▶ _Records_

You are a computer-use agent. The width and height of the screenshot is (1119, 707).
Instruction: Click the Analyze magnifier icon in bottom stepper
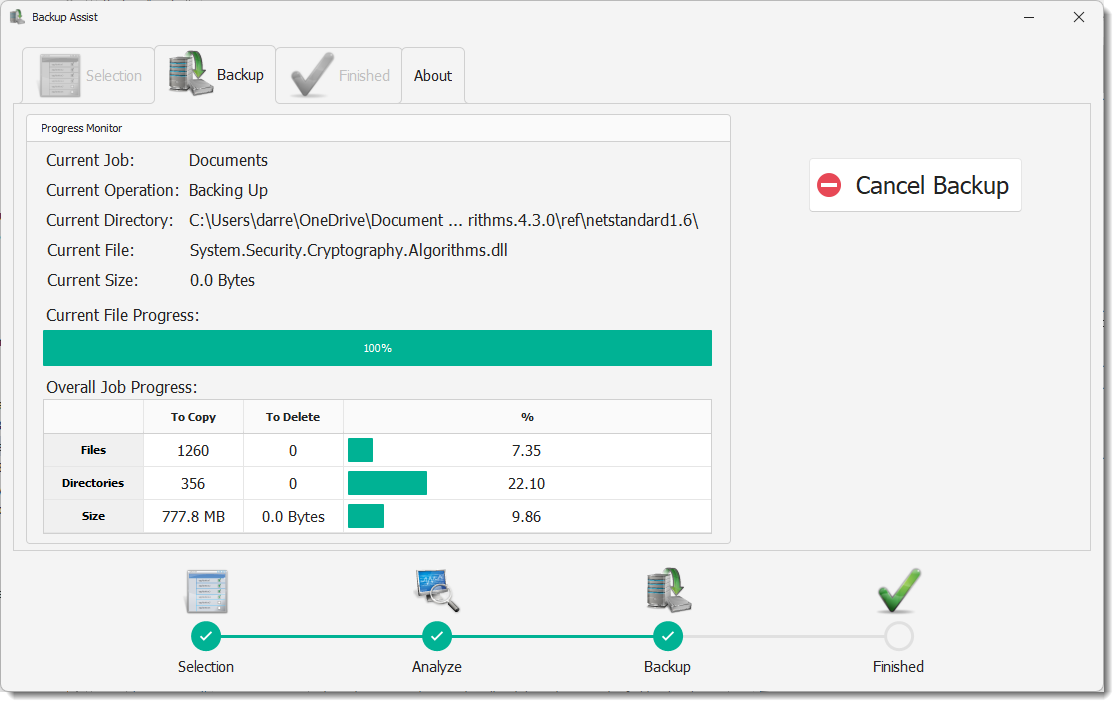pos(437,590)
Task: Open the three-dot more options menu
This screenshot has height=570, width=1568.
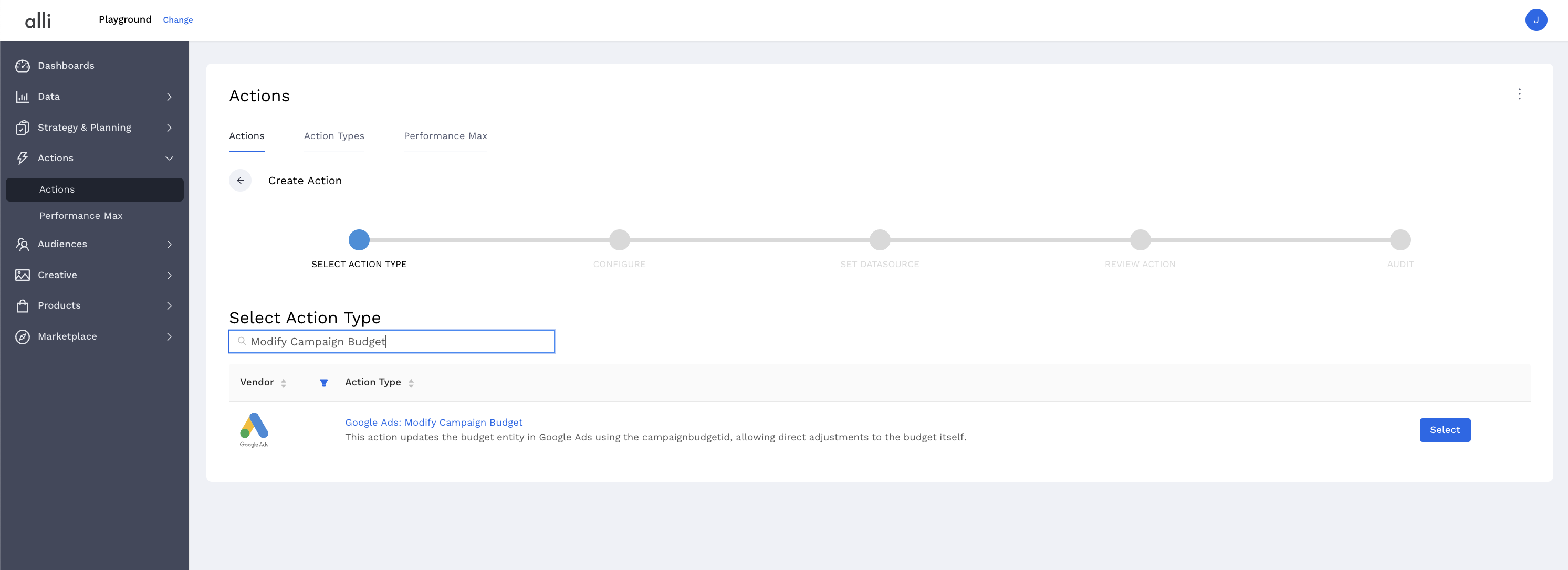Action: (1519, 94)

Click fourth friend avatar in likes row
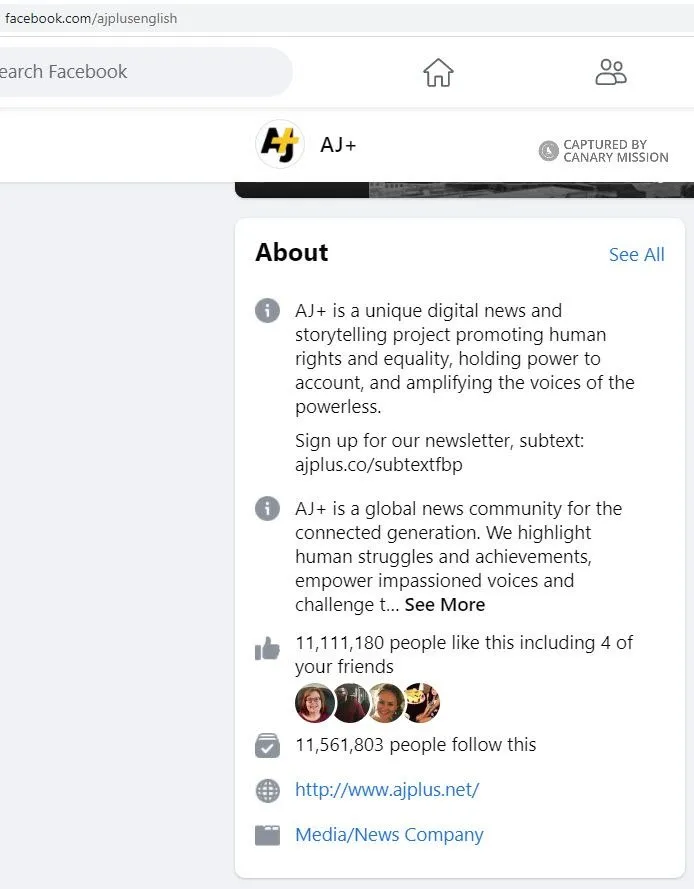coord(421,703)
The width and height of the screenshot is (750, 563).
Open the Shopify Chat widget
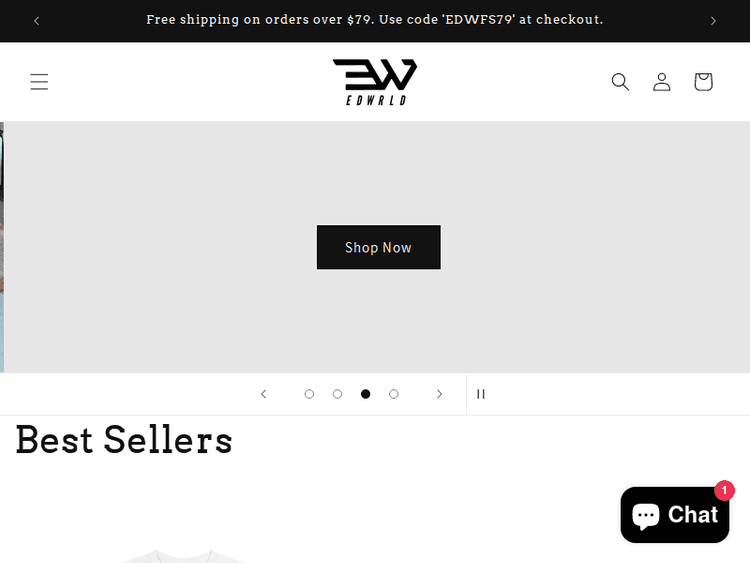click(675, 515)
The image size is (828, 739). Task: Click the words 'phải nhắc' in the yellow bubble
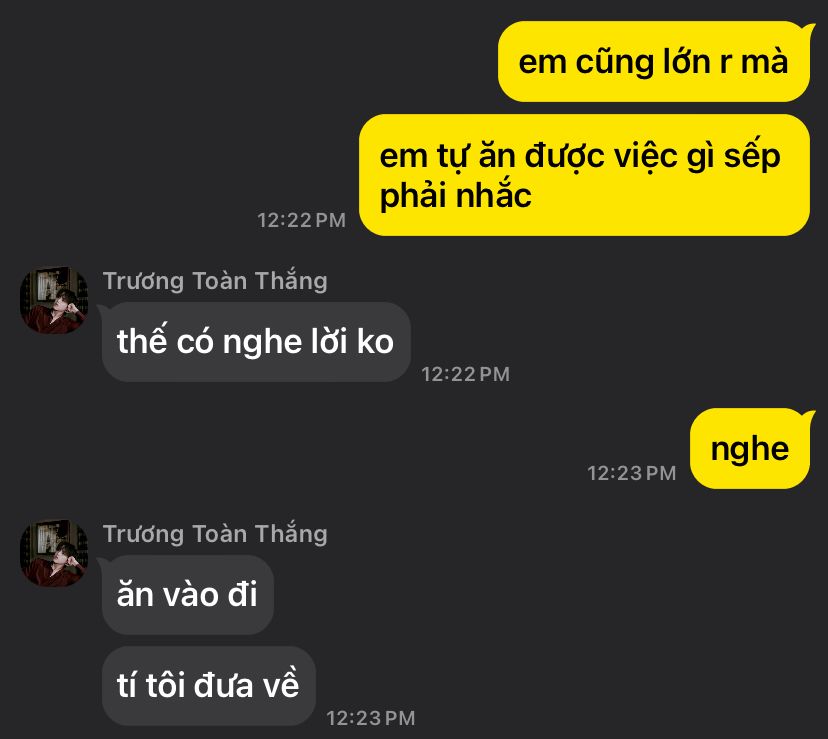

▶ _SET PROBLEM_
Add 78 to every coordinate in the answers, then write out everything from the start of the records down to and including the line that contains "Action: (1519, 94)", requests included. Leave the pictures out.

▶ _TASK RESULT_
You are a computer-use agent. The width and height of the screenshot is (1119, 707).
Instruction: Click the Analyze magnifier icon in bottom stepper
pos(515,668)
Task: Open the three-dot more options menu
This screenshot has height=570, width=1568.
Action: (1597, 172)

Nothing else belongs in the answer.